MILTON, Ga. — For years Milton has rented much of its parks and rec services. Now, the city is looking to own.
Parks and Recreation Director Jim Cregge used the analogy to describe the future of Milton’s parks and programming.
Renting came in the form of payments the city has made to Alpharetta for years under the two cities’ parks agreement. The contract allowed Milton residents to participate in Alpharetta recreation programs without paying an out-of-city fee. In return, Milton cut its neighboring city a check — it’s rent so to speak. The last annual check rang in at $452,000.
Late last year, the two cities began rehashing the contract, but no agreement was reached.
“We could not find a mutually beneficial plan,” Cregge said.
Cregge said Alpharetta was a great partner for many years, but the talks are over for now, and Milton is moving on. That means the city can now use those funds, once used for “rent,” to buy.

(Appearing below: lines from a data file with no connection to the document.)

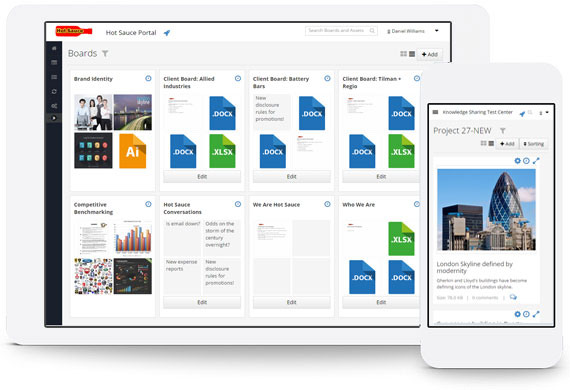The width and height of the screenshot is (570, 390).
Task: Open clock icon on Brand Identity board
Action: 148,78
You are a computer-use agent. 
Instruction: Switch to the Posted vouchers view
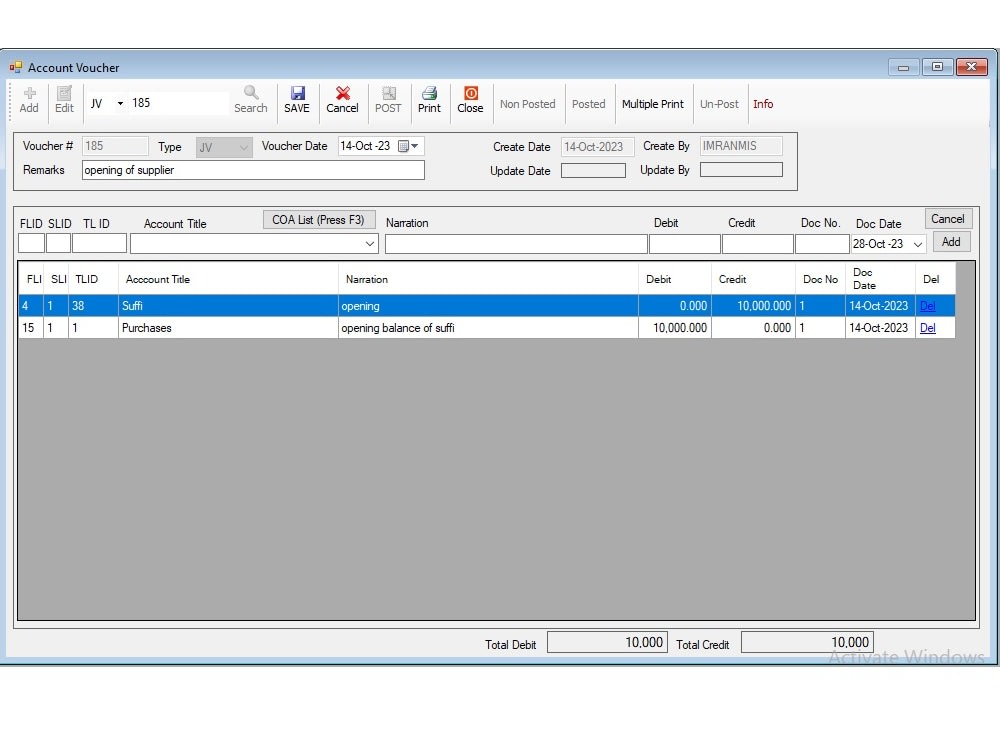click(589, 103)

The big challenge, Cregge said, is facilities. The city is hamstrung by a limited number of athletic fields and indoor spaces and no recreation center. But in recent months, Milton has made strides to expand its facilities and is eyeing more.

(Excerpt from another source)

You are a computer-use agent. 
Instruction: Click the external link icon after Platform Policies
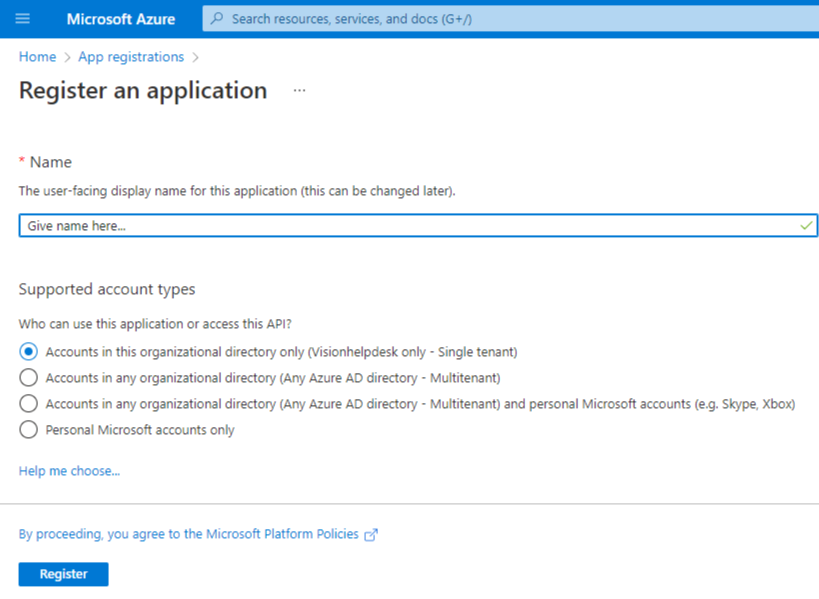coord(371,535)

With the purchase of the former Milton Country Club property, the city has added swim programs to its offerings and continue the site’s tennis program. The master plan for the park also includes adding two more tennis courts and the potential for volleyball courts.

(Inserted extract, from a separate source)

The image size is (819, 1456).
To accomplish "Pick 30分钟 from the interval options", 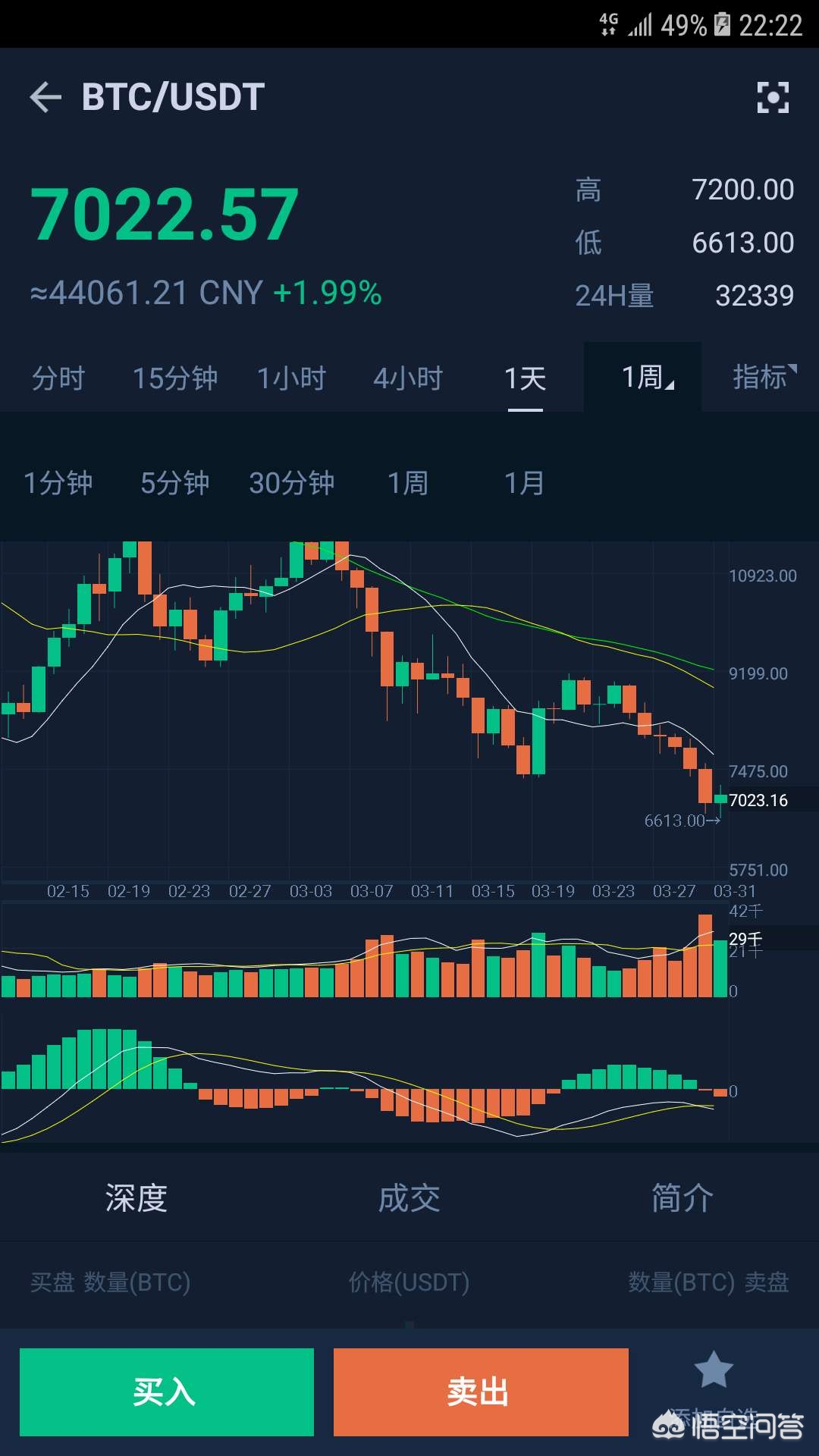I will 292,482.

The renovation of the clubhouse could open the door for additional programs with dedicated spaces for possible dance, art or other programs.
The city is not looking to expand programming right now, Cregge said. Rather, the focus is on getting its current programs to a level for success. However, he did say if certain opportunities were presented, Milton could consider additional programs in the near future.
For example, Cregge said the clubhouse at the former Milton Country Club property has a full kitchen, so the city could at least consider offering classes or other culinary-related programs.
In recent months, the city has been mulling additional activities. Milton’s Parks and Recreation Advisory Board has been compiling a list detailing what recreation programs the city should consider, and it will pass along those recommendations to city staff and the City Council.
The push for more facilities has also been ongoing. The city is under contract to purchase the United Sports Complex on Cox Road which includes two full-sized soccer fields and a half-sized turf field.
Cregge said if the city finalizes the purchase, those fields can host the city’s boys lacrosse programs which are in need of playable fields.
Milton also earmarked funds to purchase a baseball field in its 2020 budget. Cregge said baseball’s popularity has been growing rapidly in recent years, while lacrosse, though still popular, has hit a plateau in registrations.
Another sport growing in popularity is basketball through the city’s partner, Halftime Sports, he said. The growth could mean the city will need to consider more indoor spaces. Milton currently has partnerships with local entities to use their courts.
There is still much work to be done to improve and expand on Milton’s parks and recreation programming, but along with added passive park spaces, Cregge said it is an exciting time for him and residents.
“For years it was all about master plans, trails plans and all that,” Cregge said. “Now it’s go time. It’s the most exciting time in my seven years with the city.”